S’il semble acquis pour tous
que l’ampleur de la crise écologique en fait une question
centrale, s’il est clair qu’il n’est plus possible de
faire de l’écologie un supplément d’âme d’un programme
socialiste… la discussion reste ouverte et nécessaire sur
comment intégrer, en opposition à l’écologie moralisatrice
des partis institutionnels, la critique écologique dans ce
qu’elle à de plus subversif, à notre combat
anticapitaliste, à notre perspective socialiste.
Pour certains camarades la
nécessité de prendre en compte les conséquences de la
crise écologique devrait conduire à une intégration de
l'écologie politique au programme socialiste, en
rejoignant le courant « écosocialiste ». C’est ce qui a
été défendu au congrès de fondation du NPA dans le débat
autour du mot même d’écosocialisme.
Le débat ne porte pas sur le
fait de savoir s’il faut ou pas intégrer les données de
l’écologie à notre critique du capitalisme. Rajouter le
préfixe « éco » signifie rejoindre un courant politique,
l’écosocialisme, qui a sa propre existence et qui se
définit pour reprendre une formulation de Michael Löwy
comme « un
courant de pensée et d'action écologique qui fait siens
les acquis fondamentaux du marxisme - tout en le
débarrassant de ses scories productivistes. »
Cela pose deux problèmes, d’une
part le problème de définir ce qu’est réellement
l’écologie politique en tant que courant et son apport et,
d’autre part, le problème que certains camarades semblent
confondre le bilan du socialisme réel, des régimes
staliniens, des régimes nationalistes prétendument
socialistes avec la critique marxiste du capitalisme.
« Ecosocialisme »,
actualisation du marxisme ou concession à l’écologie
politique radicale ?
L’expression « écologie
politique » a toujours été volontairement confuse.

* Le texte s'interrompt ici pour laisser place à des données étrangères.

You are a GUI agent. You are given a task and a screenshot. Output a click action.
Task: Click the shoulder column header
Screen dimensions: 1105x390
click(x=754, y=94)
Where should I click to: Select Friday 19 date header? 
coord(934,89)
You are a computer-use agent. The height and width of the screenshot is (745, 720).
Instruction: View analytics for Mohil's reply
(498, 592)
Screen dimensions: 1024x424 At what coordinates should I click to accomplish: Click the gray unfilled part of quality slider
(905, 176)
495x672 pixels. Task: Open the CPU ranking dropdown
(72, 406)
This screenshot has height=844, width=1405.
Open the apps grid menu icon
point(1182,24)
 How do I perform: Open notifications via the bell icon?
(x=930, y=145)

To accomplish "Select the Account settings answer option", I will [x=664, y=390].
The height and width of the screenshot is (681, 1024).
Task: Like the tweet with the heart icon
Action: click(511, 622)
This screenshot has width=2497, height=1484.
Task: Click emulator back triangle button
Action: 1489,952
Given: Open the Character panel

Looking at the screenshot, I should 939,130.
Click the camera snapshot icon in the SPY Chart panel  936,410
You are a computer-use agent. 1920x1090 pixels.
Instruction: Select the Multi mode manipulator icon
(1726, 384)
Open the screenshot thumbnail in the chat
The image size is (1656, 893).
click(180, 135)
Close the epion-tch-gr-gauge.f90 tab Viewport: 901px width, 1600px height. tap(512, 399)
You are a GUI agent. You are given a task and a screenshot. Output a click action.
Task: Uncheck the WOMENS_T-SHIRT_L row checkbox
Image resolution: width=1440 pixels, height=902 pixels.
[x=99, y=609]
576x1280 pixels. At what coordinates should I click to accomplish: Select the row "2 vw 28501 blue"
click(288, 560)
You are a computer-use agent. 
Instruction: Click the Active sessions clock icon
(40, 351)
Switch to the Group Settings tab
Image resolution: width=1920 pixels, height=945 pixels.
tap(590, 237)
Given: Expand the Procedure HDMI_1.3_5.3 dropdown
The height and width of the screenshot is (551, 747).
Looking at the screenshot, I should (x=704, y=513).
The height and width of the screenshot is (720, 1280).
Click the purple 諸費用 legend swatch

Utiliser le nom de ce qui est avant tout une science pour
désigner un courant politique a toujours permis aux courants
se revendiquant uniquement de l’écologie politique de
prétendre se situer au-dessus des clivages politiques
traditionnels et de ne pas se situer sur le terrain de la
lutte des classes et de la critique du capitalisme. La
grande majorité de ces courants et partis, souvent très
institutionnels, acceptent globalement le cadre du
capitalisme et n’ont d'autres perspectives que de s’en
remettre aux bons vouloirs des dirigeants et de leurs
administrations. Cela revient au final à s’aligner sur un « capitalisme
vert » dont tous
les gouvernements se font maintenant les champions.
Le
courant écosocialiste est né, en réaction à cette écologie
institutionnelle et bien pensante, de la volonté de lier le
combat écologique et le combat social, démarche sur laquelle
on ne peut que se retrouver. Mais quand ces camarades
discutent de réactualiser notre projet d’émancipation en
introduisant « à part égale » l’apport des courants
écologiques et du celui du marxisme, ils introduisent en
réalité beaucoup de confusion politique. Car plus qu’une
actualisation du marxisme, cela revient avant tout à faire
des concessions aux courants radicaux de l’écologie
politique qui, aussi radicaux soient-ils, se situent
pourtant sur un autre terrain social que celui de la lutte
des classes. Le débat le plus ouvert est certes nécessaire
avec tous les courants en rupture avec cette société et ses
institutions, mais il nous faut le mener jusqu’au bout, sans
concessions, pour dégager ce qui peut nous rassembler.
Les textes et manifestes
écosocialistes en restent trop souvent à une analyse
superficielle du capitalisme parce qu’ils restent
prisonniers de la critique du seul productivisme que font
les courants défenseurs de la décroissance. La
« déclaration écosocialiste de Belem » définit ainsi le
capitalisme : « Son
seul moteur est l’impératif de profit et le besoin d’une
croissance sans fin ».
Cela introduit une confusion entre la course au profit
c’est-à-dire l’accumulation sans fin de capital, et la
croissance économique qui reposerait sur un productivisme
à combattre, or ce n’est pas la même chose.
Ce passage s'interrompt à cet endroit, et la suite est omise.